* [Texte fourni]:
═══

La formule rappeur + producteur est-elle dépassée ? C’est un peu la question que l’on avait laissée en suspend après Chemistry, la première collaboration entre Buckshot & 9th Wonder qui, entre nous, fut tout sauf expérimentale. Il faut resituer les faits dans leur contexte pour comprendre ce résultat mitigé. L’histoire raconte que Buckshot a bidouillé ce disque en trois jours seulement en s’enfermant dans son laboratoire avec des tubes à essai de 9th, donc forcément la coopération entre le MC du Boot Camp Clik et le beatmaker de la Justus League n’a pas été franchement convaincante. Chacun a fait son truc de son côté, le travail s’est fait à distance. Cette fois pour The Formula, pas de simulacre d’alchimie, nos deux apprentis chimistes ont revêtu ensemble leur blouse blanche et revu sur la paillasse leur équation chimique en y intégrant leurs atomes crochus pour synthétiser des molécules plus fonctionnelles et stables.
La grande question qui intéresse tout le monde : 9th Wonder s’est-il renouvelé ? Oui et non. Il n’y a pas de changement majeur dans son schéma de production, cela dit des évolutions mineures sont à déceler. Derrière son ordinateur, il a séquencé sur son logiciel Fruity Loops des échantillons soulful relativement longs pour les réarranger à sa manière. Dans sa recherche de matières premières (constamment composées d’éléments de base comme des violons et des voix pitchées qui font sa patte caractéristique), son choix s’est porté sur des portions enrichies en instruments, variés, ce qui donne globalement un aspect plus étoffé qu’à l’accoutumée, un supplément d’âme notable. C’est là le gros point positif de sa progression. Il ne lui reste plus qu’à agencer des kicks/snares ou claps en changeant régulièrement de drum kit (bon point pour lui) pour gagner en fraîcheur et le tour est joué. Mais le souci les beats de 9th, c’est qu’on les entend suffisamment mais on ne les sent pas assez taper le tympan, à moins de tricher en augmentant les basses de son ampli. Et il y a toujours des redondances dans l’usage des samples qui se traduisent communément par des symptômes comme l’ennui, l’envie de passer le morceau (cela peut être le cas de « Shinin’ Y’All », « Just Display »). Cela fait deux mauvais points. En tendant l’oreille de plus près, des titres comme par exemple « Whassup With U ? » (featuring Keshia Shontelle) incorporent de subtiles influences Pete Rockiennes, comme ces espèces de sonorités magiques, ces infra-basses qui nous enveloppent comme dans du velours. Encore un bon point.

═══

* [Lignes de données]:
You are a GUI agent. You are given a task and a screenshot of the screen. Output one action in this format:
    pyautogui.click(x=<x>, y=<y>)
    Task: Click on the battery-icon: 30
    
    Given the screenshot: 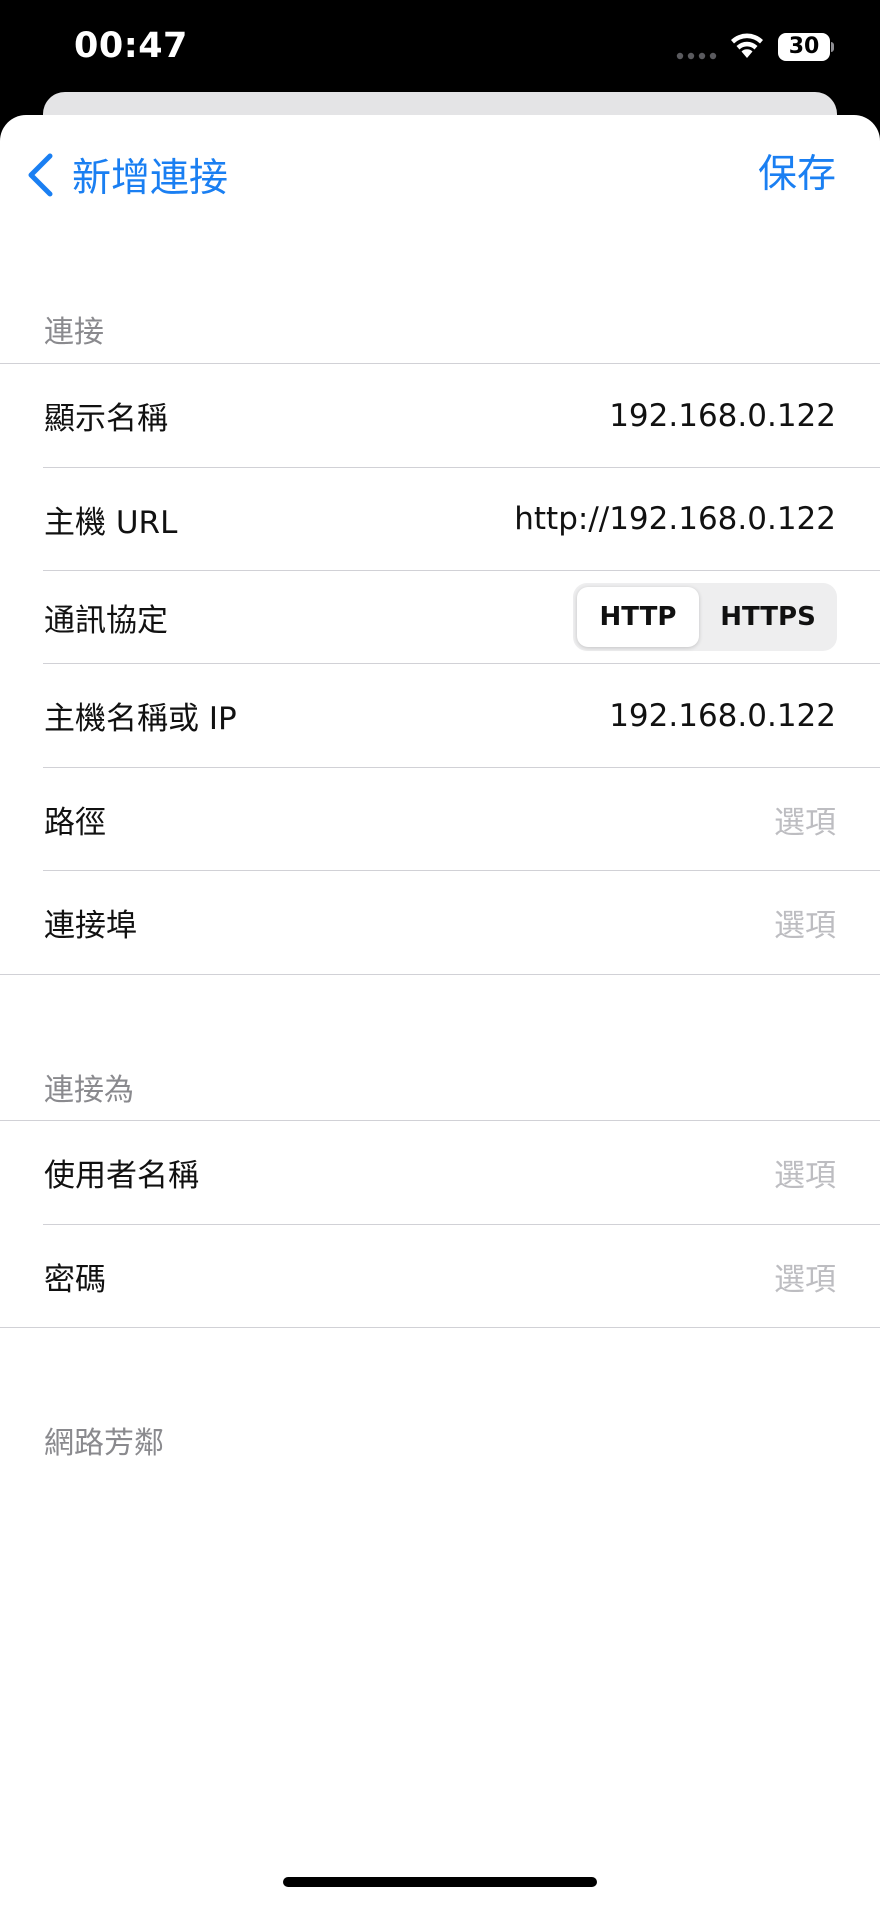 What is the action you would take?
    pyautogui.click(x=806, y=47)
    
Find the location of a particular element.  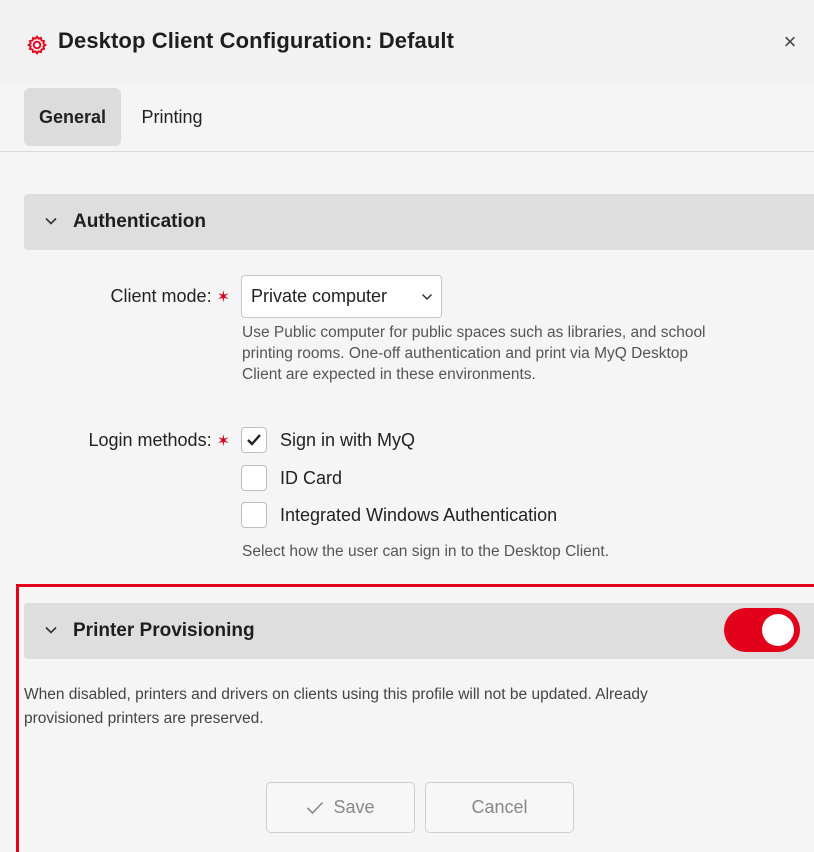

═══

* [Consigne]:
Prolongez la critique de l'album The Formula de Buckshot et 9th Wonder à la suite de sa dernière phrase.

* [Résultat]:
Que vaut Buckshot au micro ? Comme d’habitude, ses performances valent le détour. Le BDI Thug attaque les instrus avec sa technique habituelle, répétitive dans ses intonations selon certains. Il est vrai qu’il n’y a trop d’amélioration particulière sur ce plan-là, ni du côté de ses thèmes qui lui tiennent à cœur, comme la vie de quartier, son entourage (qu’il décrit si bien sur « Hold It Down », le second extrait de The Formula avec Talib Kweli et le chanteur Tyler Woods). À part Talib, Arafat Yates et Big Shops, il est le seul emcee à bord. On sent que Buckshot était inspiré sur The Formula, tantôt nerveux (« The Future »), tantôt émouvant (« One For You » dédicacé à son homie Big Lou), avec son message conscient de backpacker un poil old school (« Here We Go ») et toujours professionnel dans son attitude. Quelques de ses prestations sortent du lot, comme sur « Throwin’ Shade » grâce au refrain travaillé, « Ready (Brand New Day) » où l’on croirait qu’il possède deux flows différents, et le dernier morceau « Man Listen (Cause Ummm) », un conseil empli d’espoir pour l’avenir. Il continue d’impressionner malgré l’âge qui se fait doucement sentir.
Quoi de neuf au final ? La même en beaucoup mieux. 9th Wonder fait du 9th Wonder, Buckshot fait du Buckshot, c’était certes prévisible sur le papier, toutefois leur complicité est renforcée par un vrai travail d’équipe en amont, des arrangements postproductions, ce qui par conséquent se traduit par un album plus fignolé. Parmi les expérimentations réussies : « Tha Formula », « The Future », « Whassup With U ? », « Be Cool », le single « Go All Out (No Doubt) » et le splendide « Throwin’ Shades », leur plus belle création depuis « Ain’t No Comparison ». Cette seconde collaboration entre ces deux savants s’en sort honorablement. On croyait 9th au pied du mur, il a réussi à contourner le problème en améliorant sa technique de beatmaking. Cependant avec le recul, on continue de penser que ses coopérations avec Murs (sur 3:16 The 9th Edition et Murray’s Revenge) étaient bien plus mémorables. Sans compter l’album de Jean Grae à venir (Jeanius) déjà daté, il ne reste plus qu’à attendre le Wonder Years pour confirmer la tendance. Quant à Buckshot, l’imaginer prendre sa retraite artistique ne nous vient pas à l’esprit.
Alors bien ou bien ? À vous de le dire !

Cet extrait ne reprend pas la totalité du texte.